A la vista de los acontecimientos
que a diario salpican nuestros noticiarios enrareciendo la vida social,
económica, política, cultural, democrática y, en definitiva, moral de nuestro
país, recupero en Carlos Arniches la figura del autor, preocupado por este tipo
de vejaciones, que pretende caricaturizar esa ridiculez de la España profunda,
egoísta y ambiciosa, para regenerar la nación en aras a la sensatez y el
sentido común.
Vaya como advertencia previa mi
reconocimiento al hecho de que no todos los hombres son iguales y, por tanto,
existen buenas personas militando en diferentes partidos políticos. Si bien es
cierto es que la sensación generalizada sobre eso que llamamos “clase política”
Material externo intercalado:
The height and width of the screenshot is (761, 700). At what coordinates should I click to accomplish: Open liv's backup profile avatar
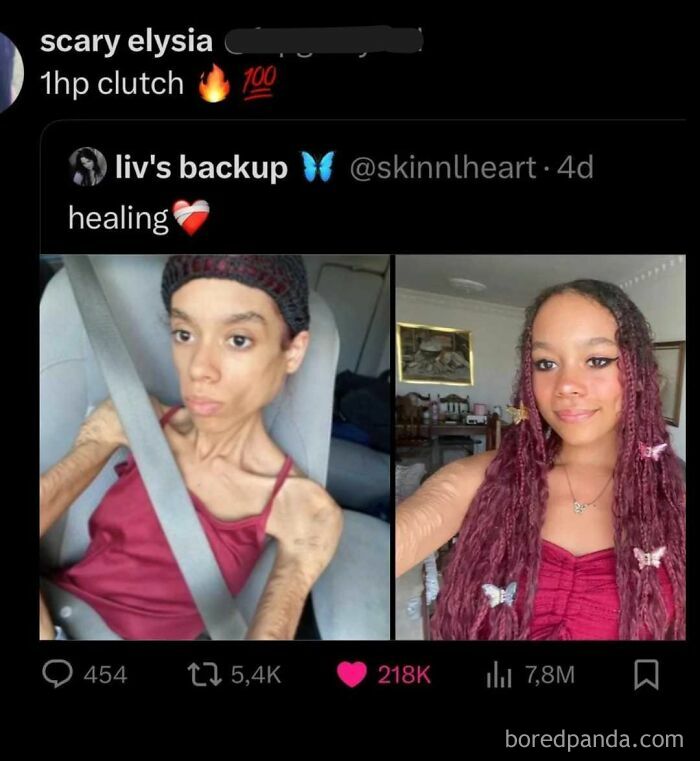(x=87, y=167)
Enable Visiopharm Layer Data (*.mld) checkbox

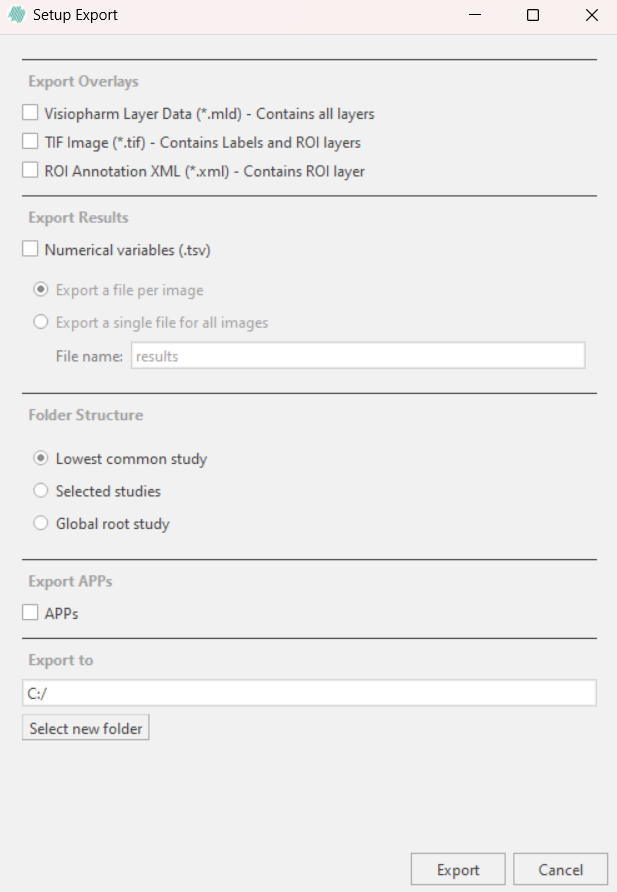point(30,113)
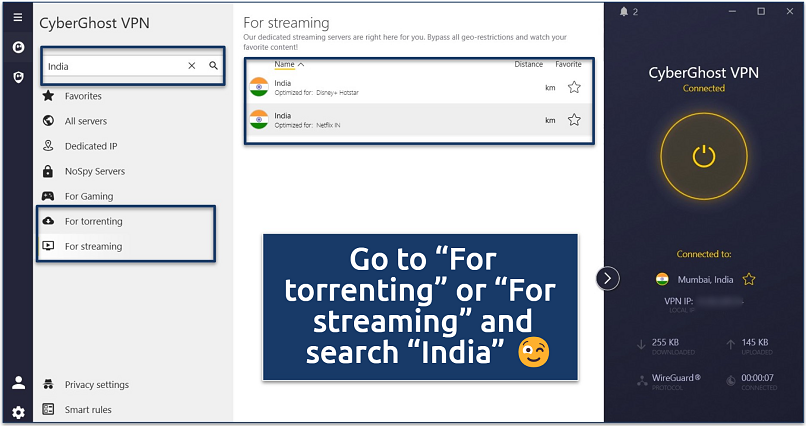
Task: Collapse the server list with arrow button
Action: click(608, 278)
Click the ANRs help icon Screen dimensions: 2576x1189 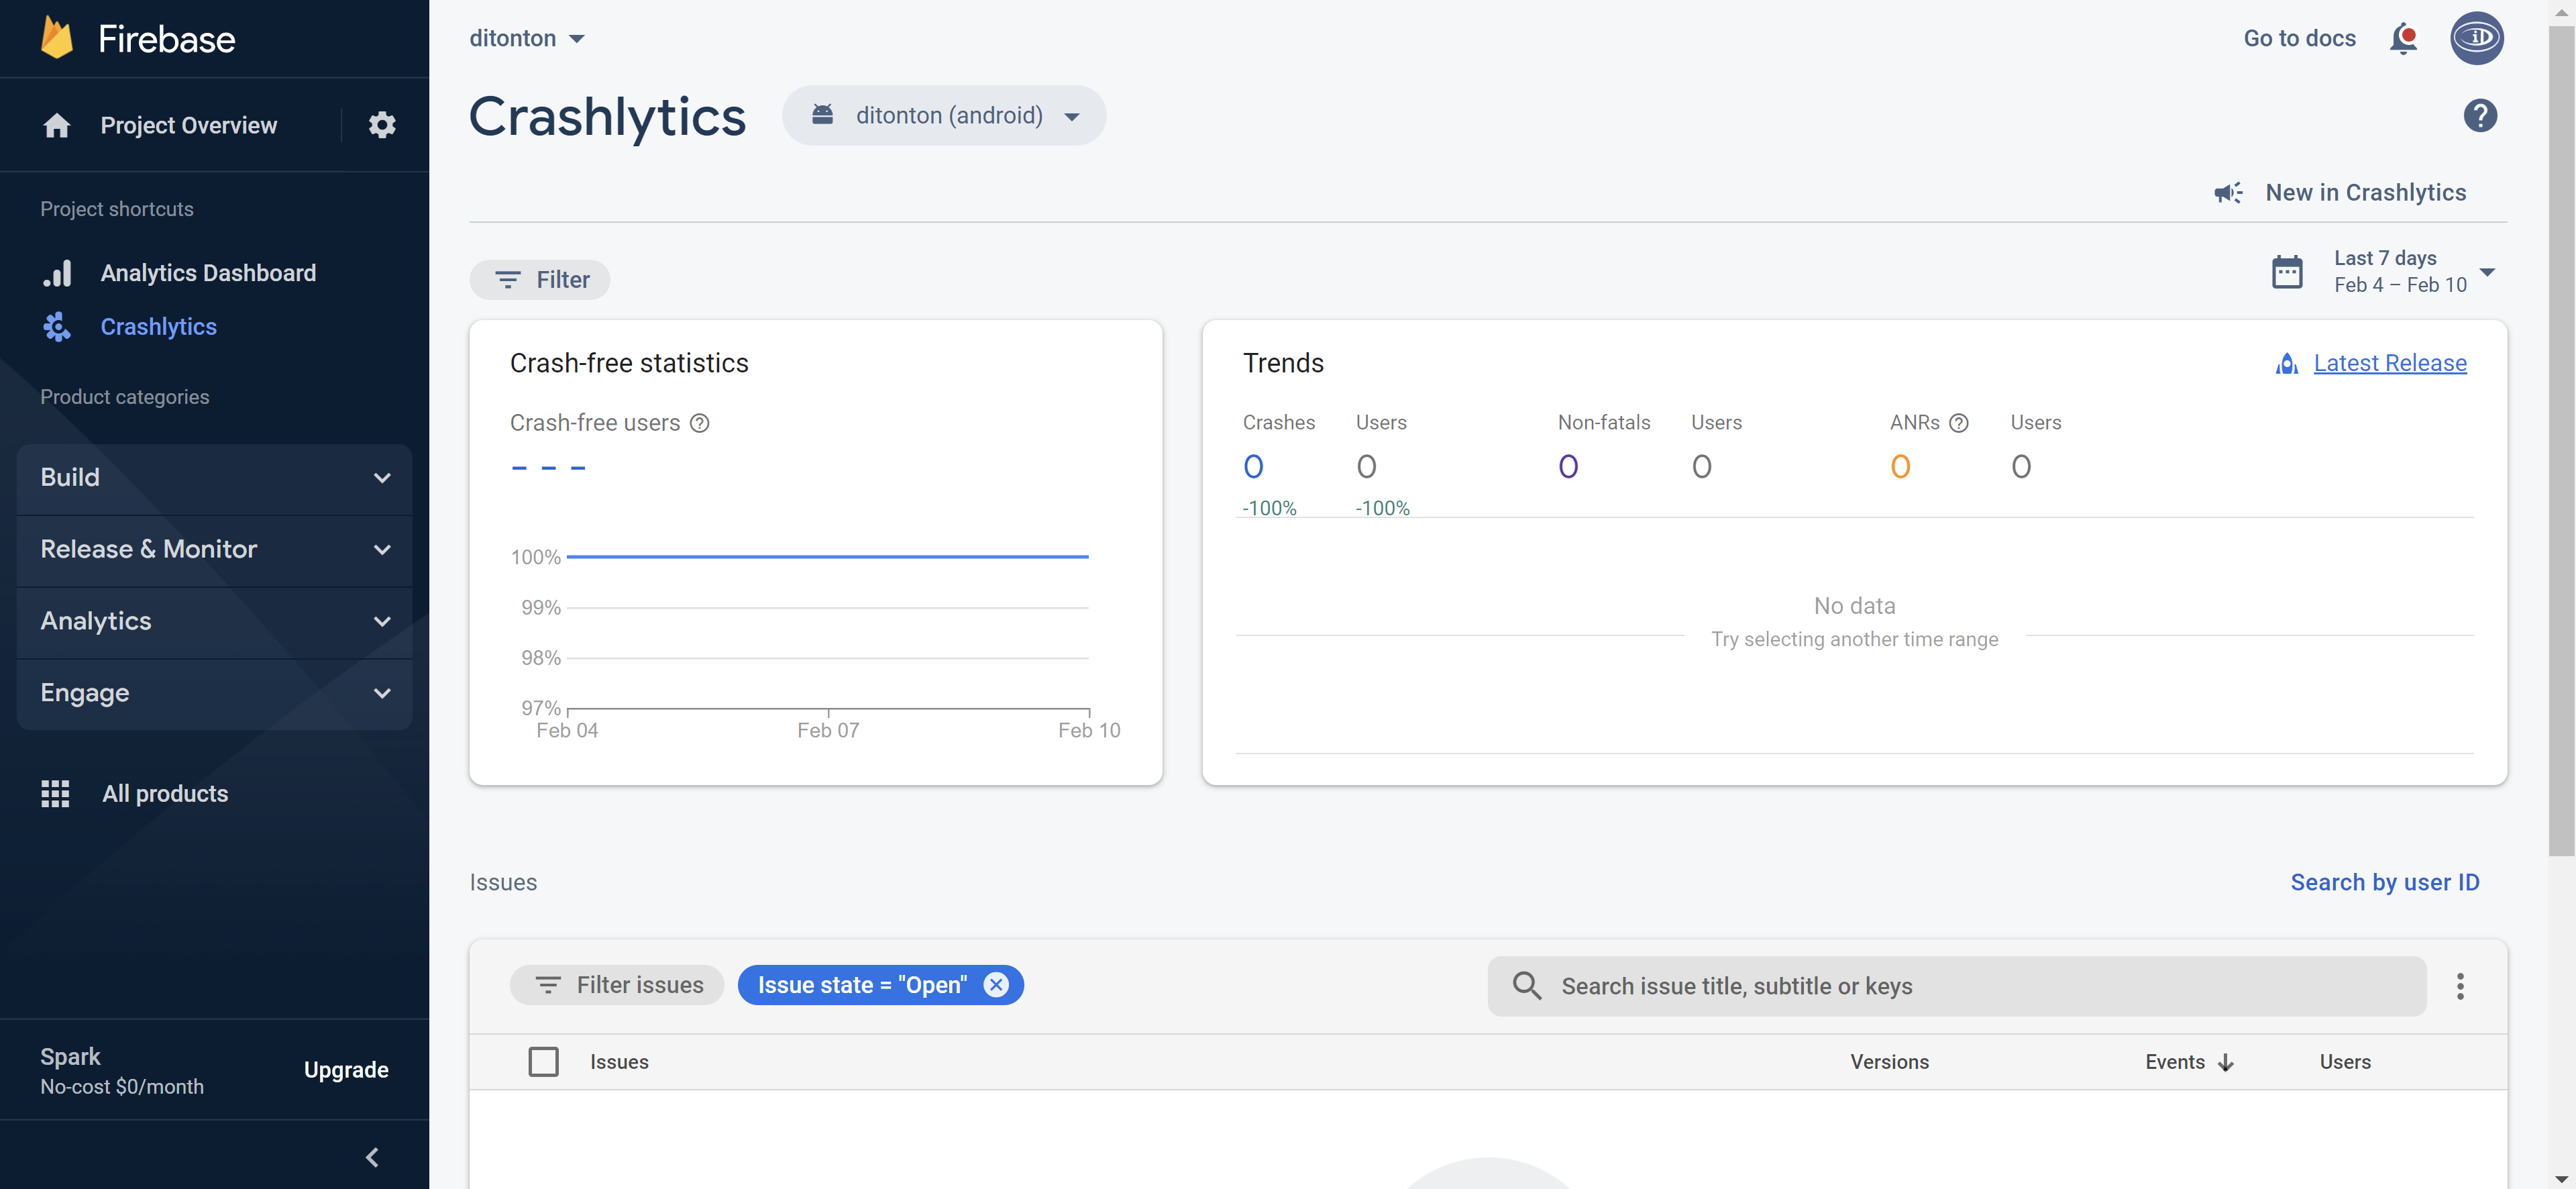(1959, 423)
se ajusta a lo que se expresa a continuación. Buenos hombres y mujeres, que
intentan luchar por una sociedad más racional, libre y próspera, aparecen por
distintos lugares como flores exóticas de un jardín abandonado.
Para ello voy a seguir la obra en
cuestión (“Los caciques), así como las fuentes de wikipedia, Biblioteca
Cervantes y el trabajo de Vicente Ramos (Vida y Teatro de Carlos Arniches),
aderezados por algunos comentarios propios.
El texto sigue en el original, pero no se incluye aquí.